I will say this however, when I am driving aggressively coming into a turn, I will downshift, to gain more control, if I lift my foot, I slow, if I mash the accelerator, I blast out of the turn. It is important to realize that braking this was provides no warning to any vehicles behind you as the brake lights do not illuminate and you could surprise someone and cause an accident.   I have done it with TH350, TH400, 4L60E and 4T80E.  I will not however do that with a questionable high mileage transmission nor do I do it often.  It's part of my WOT procedure 😃

This article echos what Logan stated above:

Driving Downhill

If you’re driving downhill for long periods, it’s crucial that you don’t overuse the brakes to slow the car. As the car gains momentum with the force of gravity, more braking is needed to slow it, meaning that the brakes can start to ‘fade’ through overheating and reduced friction – which is the last thing you want driving down a steep hill.

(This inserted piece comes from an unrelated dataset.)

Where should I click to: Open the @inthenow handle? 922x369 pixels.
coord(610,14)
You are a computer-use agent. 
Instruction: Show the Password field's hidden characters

In this situation, engine braking can be a real lifesaver; that’s why you always see signs at the top of steep hill telling you to change into a low gear. Third or even second gear will help the car stay at a steady speed, and will allow you to just lightly touch the brakes to slow your descent – meaning they aren’t subjected to any punishing wear.

Reference: https://www.holtsauto.com/redex/news/what-is-engine-braking-and-can-it-harm-your-car/#will

Happy and Healthy New Year everybody!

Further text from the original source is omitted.